### WHAT IS BEING ASKED
Repeat the stretch of material from the line that contains "The image size" through the line that contains "point(397,30)", including both of those lines, and leave the pictures out.

### SUPPLIED DATA
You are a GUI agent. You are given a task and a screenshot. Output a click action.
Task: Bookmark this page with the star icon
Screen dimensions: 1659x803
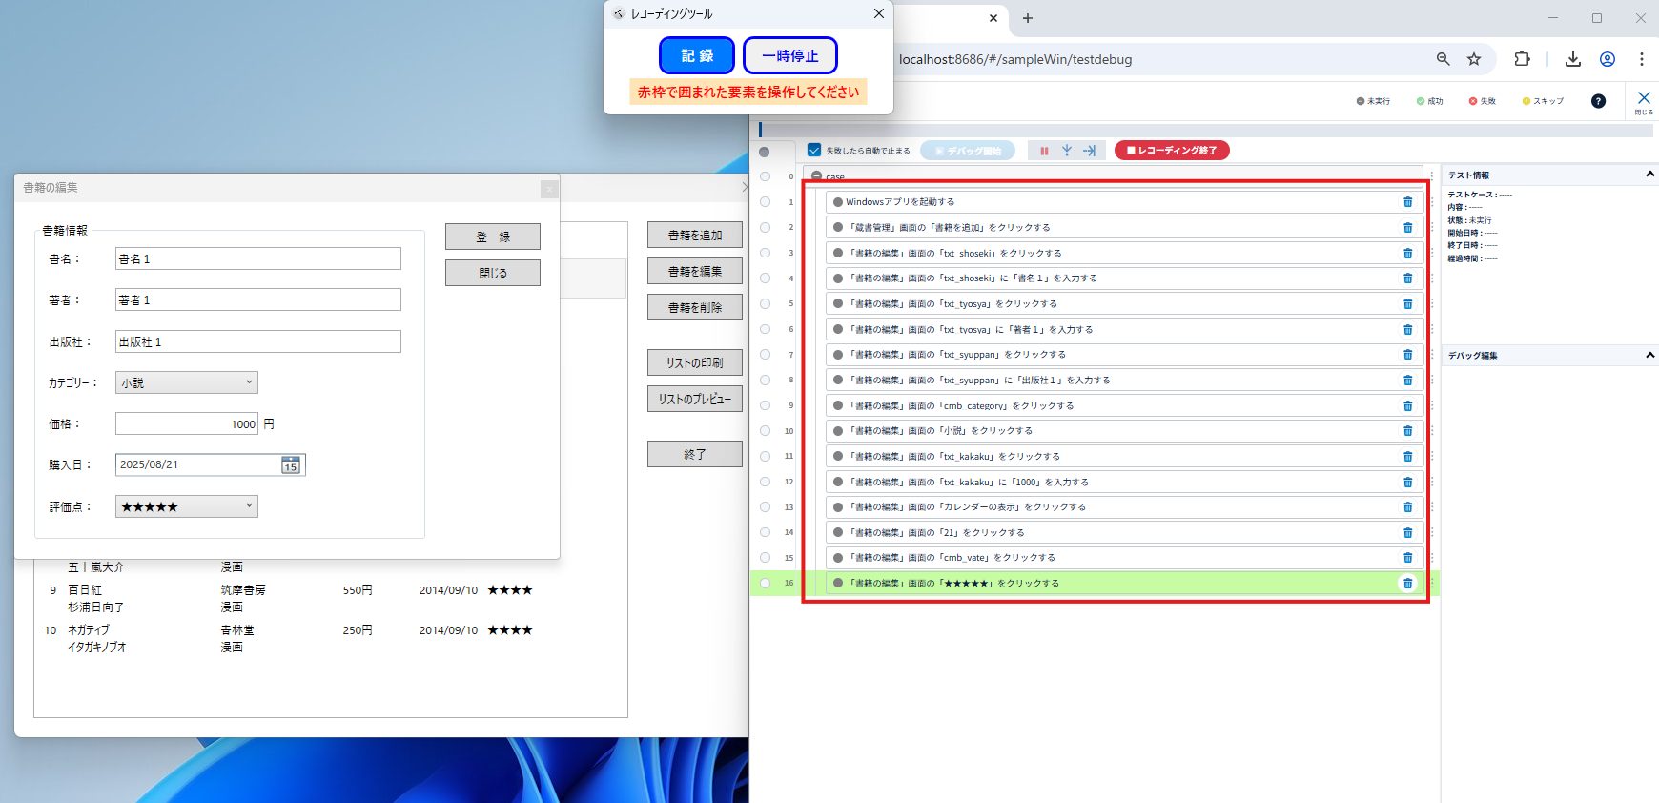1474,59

...

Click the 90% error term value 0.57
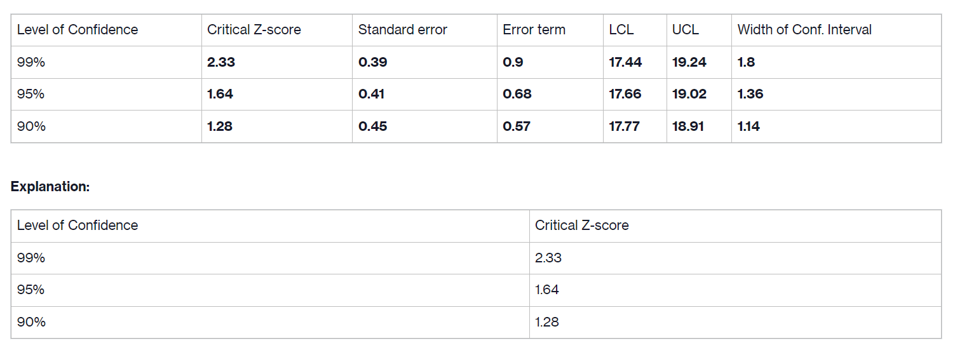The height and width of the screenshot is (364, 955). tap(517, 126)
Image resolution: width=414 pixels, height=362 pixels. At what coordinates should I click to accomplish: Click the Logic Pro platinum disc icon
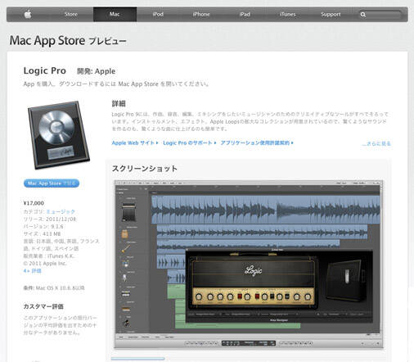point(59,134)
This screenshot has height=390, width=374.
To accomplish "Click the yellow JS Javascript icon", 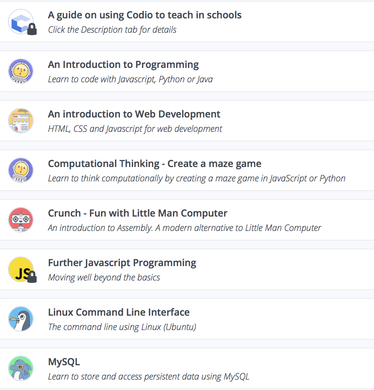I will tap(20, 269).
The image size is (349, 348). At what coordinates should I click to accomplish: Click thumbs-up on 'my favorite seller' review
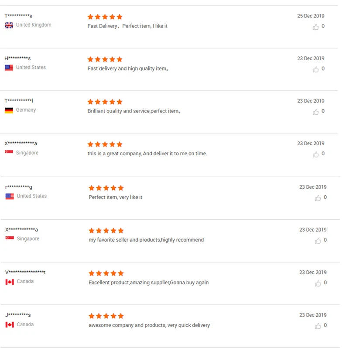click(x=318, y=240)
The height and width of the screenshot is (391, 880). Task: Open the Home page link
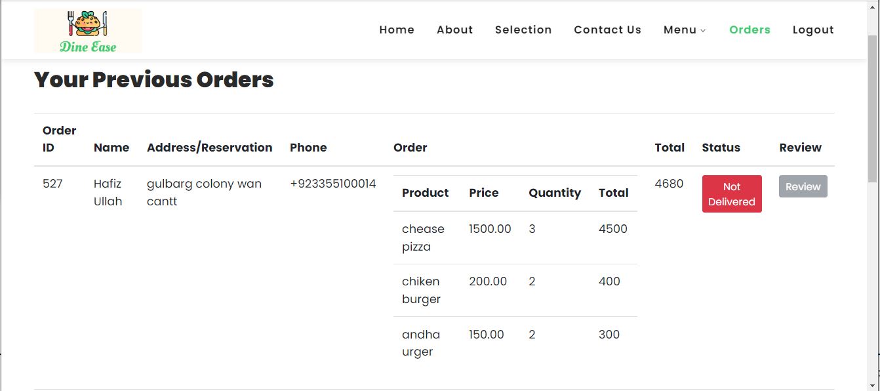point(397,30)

---

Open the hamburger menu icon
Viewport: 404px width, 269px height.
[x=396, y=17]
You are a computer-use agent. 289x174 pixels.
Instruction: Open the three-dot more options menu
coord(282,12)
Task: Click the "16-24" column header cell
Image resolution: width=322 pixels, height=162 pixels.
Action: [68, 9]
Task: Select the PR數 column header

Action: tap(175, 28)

### PROBLEM SOLUTION
The image size is (349, 348). At what coordinates should I click to accomplish: Click thumbs-up on 'my favorite seller' review
click(x=318, y=240)
The height and width of the screenshot is (391, 880). Task: Open the Home page link
point(397,30)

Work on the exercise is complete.